(Beginning of Given data)
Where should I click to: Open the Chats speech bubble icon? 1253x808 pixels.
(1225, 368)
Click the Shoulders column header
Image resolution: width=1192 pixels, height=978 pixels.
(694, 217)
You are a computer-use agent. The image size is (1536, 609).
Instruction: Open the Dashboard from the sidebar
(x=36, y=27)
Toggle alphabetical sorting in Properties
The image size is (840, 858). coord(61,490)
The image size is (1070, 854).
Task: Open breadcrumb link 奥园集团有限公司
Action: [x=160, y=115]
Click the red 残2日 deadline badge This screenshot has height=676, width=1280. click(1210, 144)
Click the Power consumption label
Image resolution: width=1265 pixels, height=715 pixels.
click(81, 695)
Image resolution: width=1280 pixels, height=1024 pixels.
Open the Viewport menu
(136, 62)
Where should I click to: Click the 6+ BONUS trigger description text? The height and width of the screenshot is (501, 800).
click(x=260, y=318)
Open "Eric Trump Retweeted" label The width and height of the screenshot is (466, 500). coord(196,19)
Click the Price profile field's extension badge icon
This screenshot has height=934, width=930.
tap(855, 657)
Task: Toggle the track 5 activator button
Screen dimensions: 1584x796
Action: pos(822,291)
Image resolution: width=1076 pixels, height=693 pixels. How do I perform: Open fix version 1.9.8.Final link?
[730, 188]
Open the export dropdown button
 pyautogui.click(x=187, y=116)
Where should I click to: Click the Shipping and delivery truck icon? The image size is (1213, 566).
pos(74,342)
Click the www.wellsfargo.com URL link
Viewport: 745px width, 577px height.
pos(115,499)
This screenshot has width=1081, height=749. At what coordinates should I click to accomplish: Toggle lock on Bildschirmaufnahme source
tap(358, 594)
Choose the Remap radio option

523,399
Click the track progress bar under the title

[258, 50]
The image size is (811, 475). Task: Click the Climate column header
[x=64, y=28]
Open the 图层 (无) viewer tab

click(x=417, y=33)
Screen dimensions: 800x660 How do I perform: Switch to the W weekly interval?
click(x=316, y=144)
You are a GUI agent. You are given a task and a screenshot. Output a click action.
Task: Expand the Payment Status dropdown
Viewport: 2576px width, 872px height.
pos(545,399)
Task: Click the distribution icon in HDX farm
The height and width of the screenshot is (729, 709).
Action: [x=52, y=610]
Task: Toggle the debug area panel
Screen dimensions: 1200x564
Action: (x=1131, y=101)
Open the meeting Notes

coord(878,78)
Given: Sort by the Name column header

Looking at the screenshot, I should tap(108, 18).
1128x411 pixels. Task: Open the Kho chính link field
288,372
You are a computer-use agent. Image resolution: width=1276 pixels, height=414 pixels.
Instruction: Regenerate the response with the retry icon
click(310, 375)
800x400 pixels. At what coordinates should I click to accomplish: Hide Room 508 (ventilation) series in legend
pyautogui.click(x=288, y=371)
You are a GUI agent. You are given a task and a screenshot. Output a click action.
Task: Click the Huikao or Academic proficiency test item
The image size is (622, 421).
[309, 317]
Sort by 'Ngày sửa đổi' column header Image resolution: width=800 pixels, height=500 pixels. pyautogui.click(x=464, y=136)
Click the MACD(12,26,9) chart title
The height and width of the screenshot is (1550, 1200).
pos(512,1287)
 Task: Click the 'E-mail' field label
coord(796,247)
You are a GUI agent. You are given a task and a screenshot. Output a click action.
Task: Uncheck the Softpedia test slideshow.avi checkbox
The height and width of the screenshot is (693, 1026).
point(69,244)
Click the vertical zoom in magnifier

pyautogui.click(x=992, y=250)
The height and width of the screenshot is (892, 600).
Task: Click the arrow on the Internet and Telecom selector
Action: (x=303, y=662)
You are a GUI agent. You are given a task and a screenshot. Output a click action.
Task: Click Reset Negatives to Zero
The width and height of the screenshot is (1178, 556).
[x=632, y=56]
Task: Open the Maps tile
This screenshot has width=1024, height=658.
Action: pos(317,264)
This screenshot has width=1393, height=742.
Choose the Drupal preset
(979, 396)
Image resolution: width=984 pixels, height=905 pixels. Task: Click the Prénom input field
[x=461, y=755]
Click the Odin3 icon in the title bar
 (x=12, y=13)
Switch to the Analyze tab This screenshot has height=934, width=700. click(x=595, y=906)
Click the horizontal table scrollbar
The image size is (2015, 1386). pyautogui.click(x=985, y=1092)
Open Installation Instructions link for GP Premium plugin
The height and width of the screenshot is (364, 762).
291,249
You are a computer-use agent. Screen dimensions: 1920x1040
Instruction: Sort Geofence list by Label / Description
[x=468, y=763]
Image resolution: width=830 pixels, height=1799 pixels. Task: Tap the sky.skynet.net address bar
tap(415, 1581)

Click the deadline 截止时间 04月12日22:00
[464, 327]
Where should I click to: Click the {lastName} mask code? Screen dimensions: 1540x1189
(End of Given data)
> **Task**
From the material above, set down exactly the lines starting at the one with "Task: Open the Maps tile" and ending at the one with "Switch to the Analyze", end lines included.

> **Written answer**
Task: Open the Maps tile
This screenshot has width=1024, height=658.
Action: pos(317,264)
This screenshot has width=1393, height=742.
Choose the Drupal preset
(979, 396)
Image resolution: width=984 pixels, height=905 pixels. Task: Click the Prénom input field
[x=461, y=755]
Click the Odin3 icon in the title bar
 (x=12, y=13)
Switch to the Analyze tab This screenshot has height=934, width=700. click(x=595, y=906)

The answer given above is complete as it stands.